Sant Climent Sescebes me voit revenir par la même route. La
direction Mollet de Peralada se trouve fort bien indiquée.
Une fois ce village atteint, trouver la GIP 6031 exige du flair.
Il faut dans un premier temps remonter près de Rabos pour
piquer
ensuite vers Garriguella. J'ai
la chance de pouvoir m'abriter derrière un
coureur du dimanche matin qui, après m’avoir
doublé, s'époumone à tenter de
me livrer
à un vent ennemi. Ma bifurcation sur la N 260
réjouit le cycliste. Et moi aussi. Mon BTT n'entretient pas
d'affinité avec
l'asphalte surtout après une partie de saute-cols.
Km 40,6
Peu après le Castell
de Carmenço
à main droite, un tronçon de l'ancienne nationale
donne
immédiatement accès au chemin permettant
d'atteindre le Coll de
Canyelles.
Mon objectif nécessite de poursuivre la piste grimpant le
long du Montperdut. Des
cols attirants me dévient pourtant un instant du droit
chemin.
Sait-on jamais, trouverais-je un jour quelque carte les jugeant dignes
d'être
nommés ?
Revenu sur l'itinéraire, une légère
montée suivie d'une courte descente donnent accès
au Coll
de Canyelles.
En observant la carte, il est possible et probablement plus
intéressant, d'aborder ce col par l'autre face et ainsi de
l'inclure dans une boucle. La GIP 6041 y passe tout prêt. Il
m'aurait suffit pour cela de garder l'abri du cycliste un
kilomètre de plus jusqu'à Vilajuïga
d'où part
cette route.
Le panorama offert au Coll
de Canyelles démontre que je me rapproche de la
fin de mon parcours.
De retour à la nationale, la descente sur Llança
remonte la moyenne. La recherche du
de Grifeu l'abaisse à nouveau.
La recherche du chemin copinant avec ce dernier ensellement oblige
à explorer les hauts de Grifeu.

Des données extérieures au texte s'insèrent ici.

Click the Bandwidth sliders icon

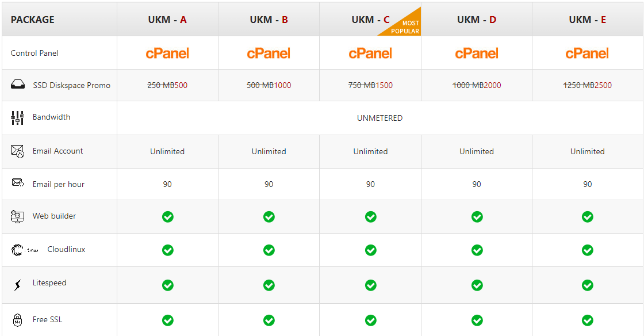(x=17, y=118)
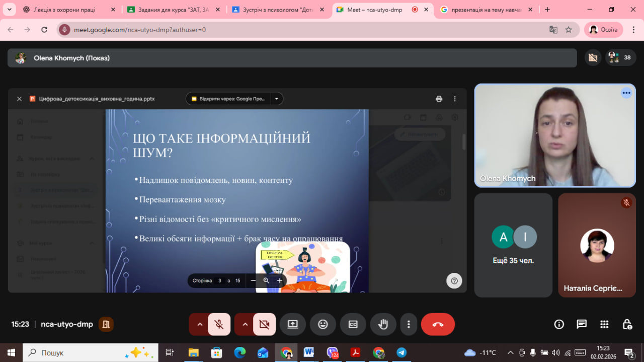This screenshot has height=362, width=644.
Task: Open chat with everyone panel
Action: (x=582, y=324)

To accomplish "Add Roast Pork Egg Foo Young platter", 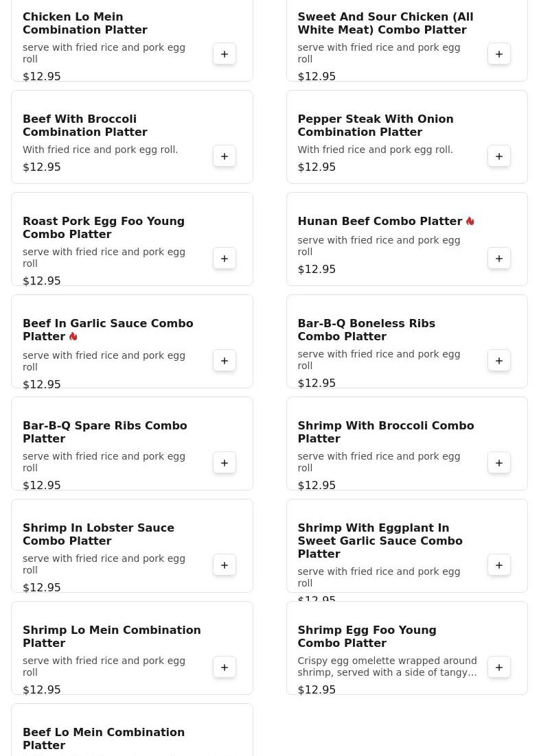I will (225, 259).
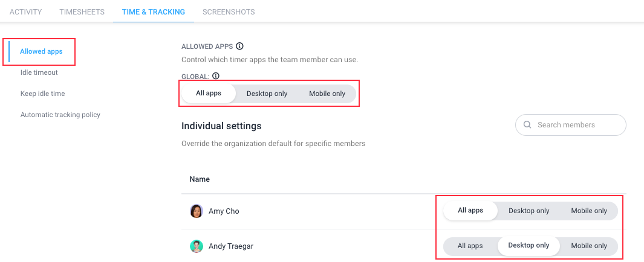
Task: Set Andy Traegar to Mobile only
Action: coord(589,246)
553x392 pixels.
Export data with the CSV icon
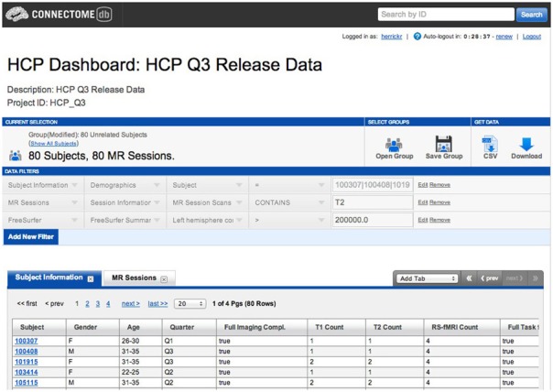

Cette urbanisacion, comme
toutes
celles que j'ai parcourues en Catalogne, recèle des
côtes
mémorables et des culs-de-sac surprenants.
Des cols aussi. Presque trop. Je les fais tous. Chauvot y retrouvera
les siens.
Le Coll
de Sant Antoni
reste à gravir, par sa face sud, cette fois.
La boucle est bouclée. La moisson de cols reste à
définir. 13 au minimum. Probablement plus. Le
parcours
serait à retravailler, de nombreux autres passages ont
été frôlés (8). Certains
ignorés
volontairement parce que déjà franchis.
Pour moi, nulle colère de n'avoir pas fait le plein. La
nature
était sublime, les piste merveilleuses, le soleil sans
caprices.
Je reviendrai volontiers. L'année 2008 ne fait que
commencer.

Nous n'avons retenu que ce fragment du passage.